Show, from the entries below, every line in which "your" appears.

(Beginning of Exercise data)

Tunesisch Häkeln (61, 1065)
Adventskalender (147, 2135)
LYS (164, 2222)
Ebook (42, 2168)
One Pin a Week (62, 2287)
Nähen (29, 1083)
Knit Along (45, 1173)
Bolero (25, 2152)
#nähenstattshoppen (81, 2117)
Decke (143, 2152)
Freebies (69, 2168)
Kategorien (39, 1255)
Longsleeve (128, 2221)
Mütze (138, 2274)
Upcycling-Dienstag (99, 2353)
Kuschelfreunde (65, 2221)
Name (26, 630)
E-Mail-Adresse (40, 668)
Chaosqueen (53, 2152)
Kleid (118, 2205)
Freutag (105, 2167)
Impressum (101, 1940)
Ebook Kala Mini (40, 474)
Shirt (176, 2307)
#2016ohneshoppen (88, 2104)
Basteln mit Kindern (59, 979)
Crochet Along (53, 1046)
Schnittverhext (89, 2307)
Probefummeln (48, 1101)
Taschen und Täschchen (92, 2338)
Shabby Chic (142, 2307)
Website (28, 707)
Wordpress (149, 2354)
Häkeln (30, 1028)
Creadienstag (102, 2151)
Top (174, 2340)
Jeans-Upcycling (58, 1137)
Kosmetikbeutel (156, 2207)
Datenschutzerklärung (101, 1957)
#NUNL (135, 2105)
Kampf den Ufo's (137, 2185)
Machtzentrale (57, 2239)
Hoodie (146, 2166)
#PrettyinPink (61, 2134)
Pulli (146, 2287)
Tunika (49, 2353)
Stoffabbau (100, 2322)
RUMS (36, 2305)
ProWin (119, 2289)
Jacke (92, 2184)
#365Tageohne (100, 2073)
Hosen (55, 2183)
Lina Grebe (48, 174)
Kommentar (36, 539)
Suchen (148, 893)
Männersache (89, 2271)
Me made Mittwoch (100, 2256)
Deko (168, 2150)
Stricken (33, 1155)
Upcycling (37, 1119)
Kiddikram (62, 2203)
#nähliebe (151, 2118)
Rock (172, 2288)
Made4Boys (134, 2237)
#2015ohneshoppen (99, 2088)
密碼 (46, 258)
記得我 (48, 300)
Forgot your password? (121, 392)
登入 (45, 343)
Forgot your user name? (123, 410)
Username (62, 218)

(End of Exercise data)
(Beginning of Exercise data)

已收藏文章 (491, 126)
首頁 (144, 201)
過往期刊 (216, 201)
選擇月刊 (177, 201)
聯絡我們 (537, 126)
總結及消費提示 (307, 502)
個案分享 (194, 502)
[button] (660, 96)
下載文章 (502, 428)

(End of Exercise data)
(Beginning of Exercise data)

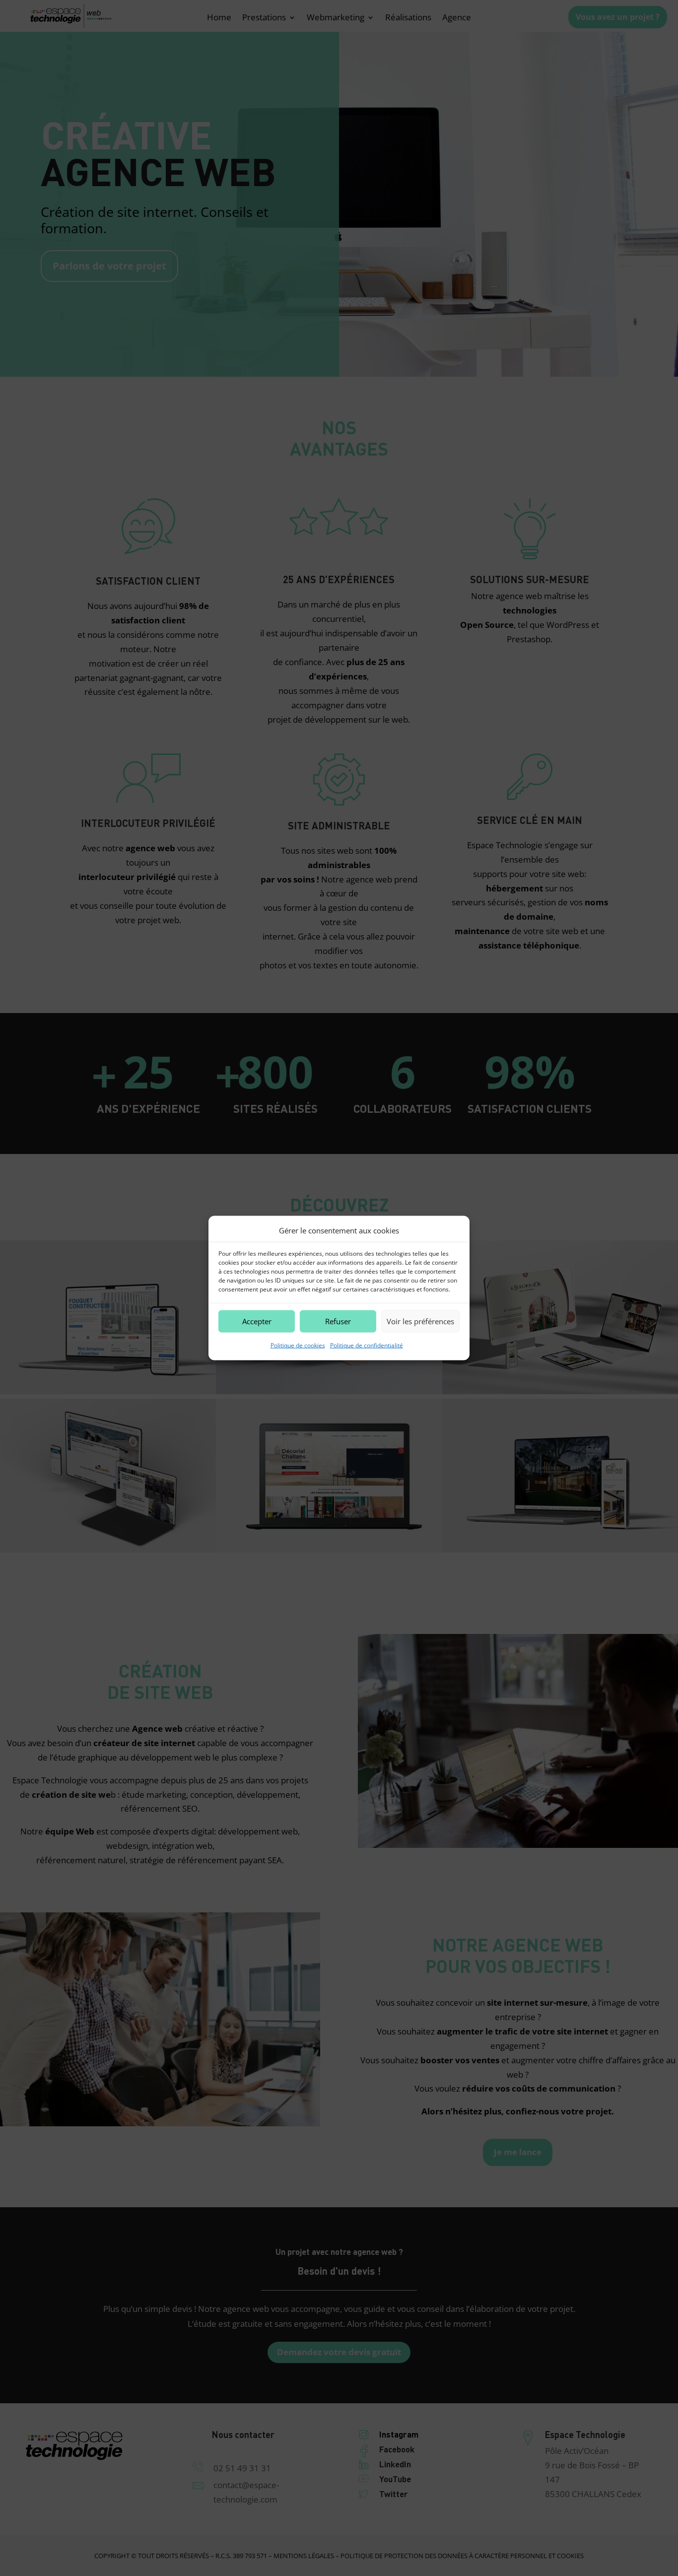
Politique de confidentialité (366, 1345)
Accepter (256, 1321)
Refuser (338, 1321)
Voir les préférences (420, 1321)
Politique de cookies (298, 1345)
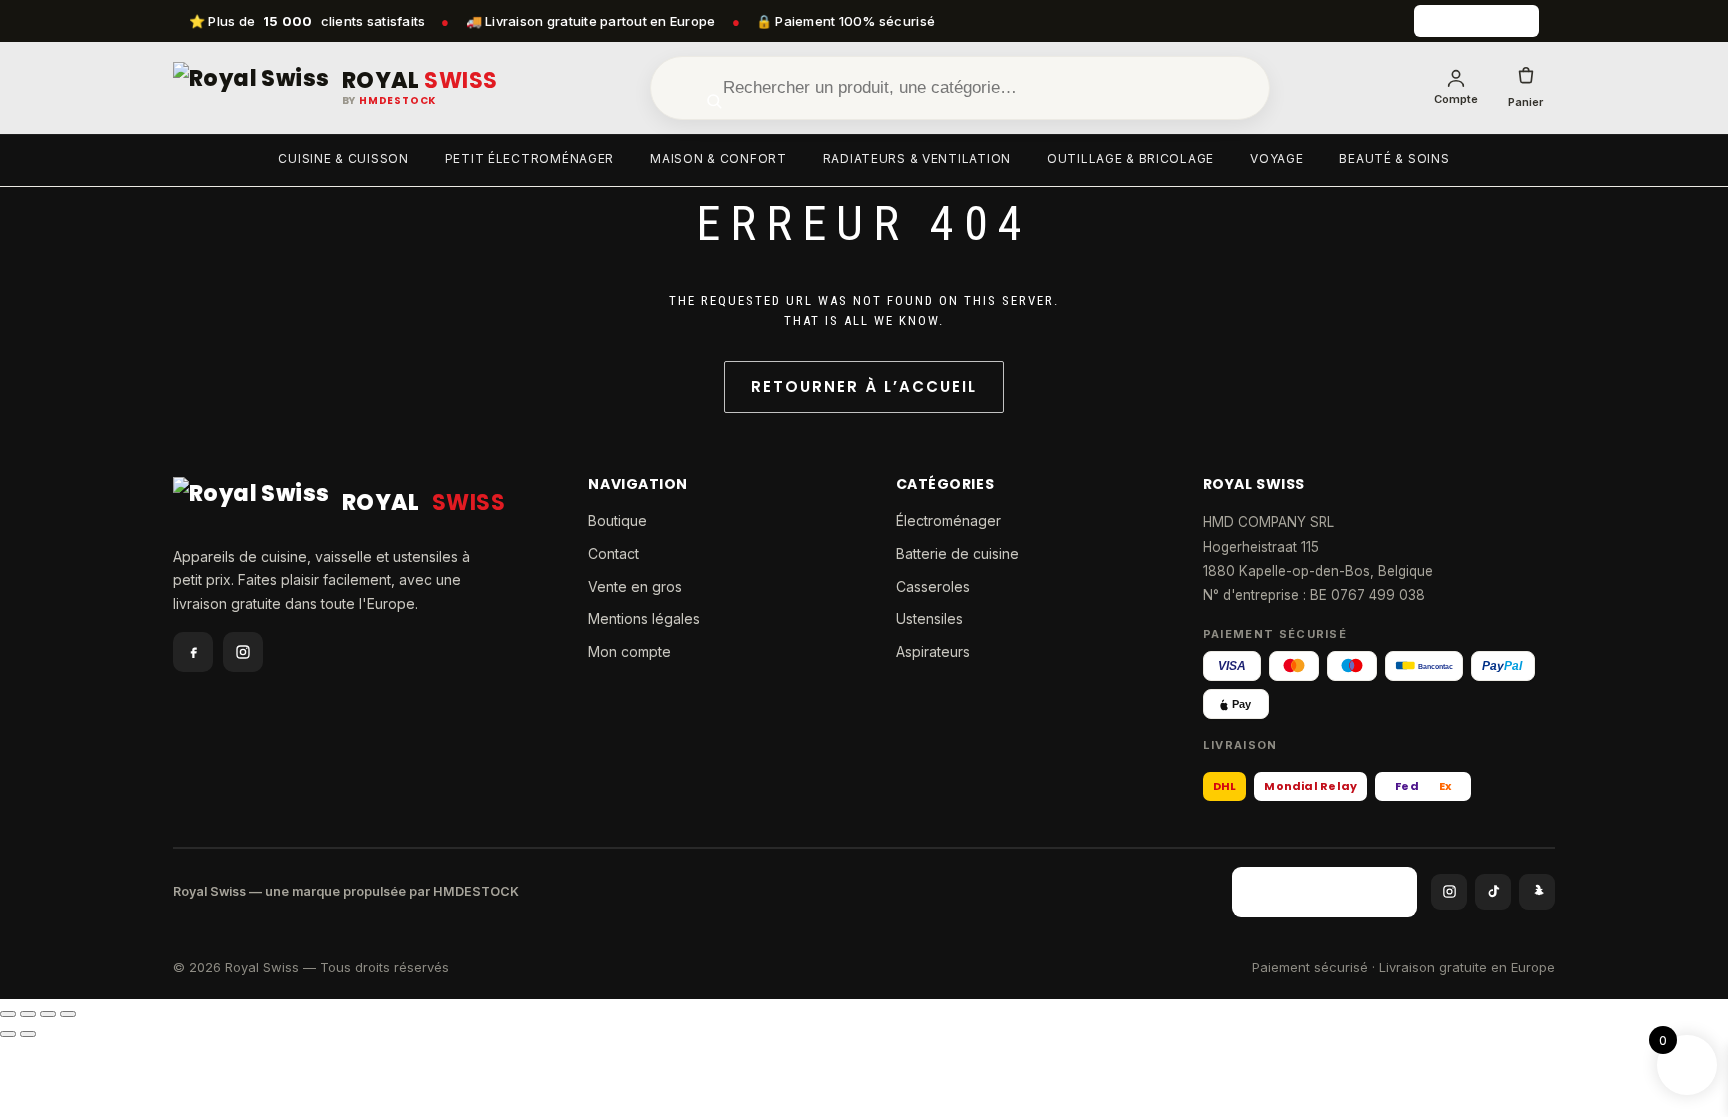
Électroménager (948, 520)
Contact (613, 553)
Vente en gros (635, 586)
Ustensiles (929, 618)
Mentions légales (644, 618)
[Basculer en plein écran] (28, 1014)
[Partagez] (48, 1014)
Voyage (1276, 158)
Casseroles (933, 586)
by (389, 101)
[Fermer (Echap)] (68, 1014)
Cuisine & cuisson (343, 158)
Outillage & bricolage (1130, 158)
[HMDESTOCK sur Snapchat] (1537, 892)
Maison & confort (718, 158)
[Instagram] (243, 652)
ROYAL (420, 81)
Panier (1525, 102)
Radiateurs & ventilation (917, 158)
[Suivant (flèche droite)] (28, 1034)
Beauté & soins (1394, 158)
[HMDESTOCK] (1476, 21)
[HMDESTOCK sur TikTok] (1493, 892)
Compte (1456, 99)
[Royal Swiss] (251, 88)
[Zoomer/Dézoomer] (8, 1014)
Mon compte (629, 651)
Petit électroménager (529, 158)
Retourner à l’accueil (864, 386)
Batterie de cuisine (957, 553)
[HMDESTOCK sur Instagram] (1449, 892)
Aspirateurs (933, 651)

(End of Exercise data)

_Solved exercise:_
Forgot your password? (121, 392)
Forgot your user name? (123, 410)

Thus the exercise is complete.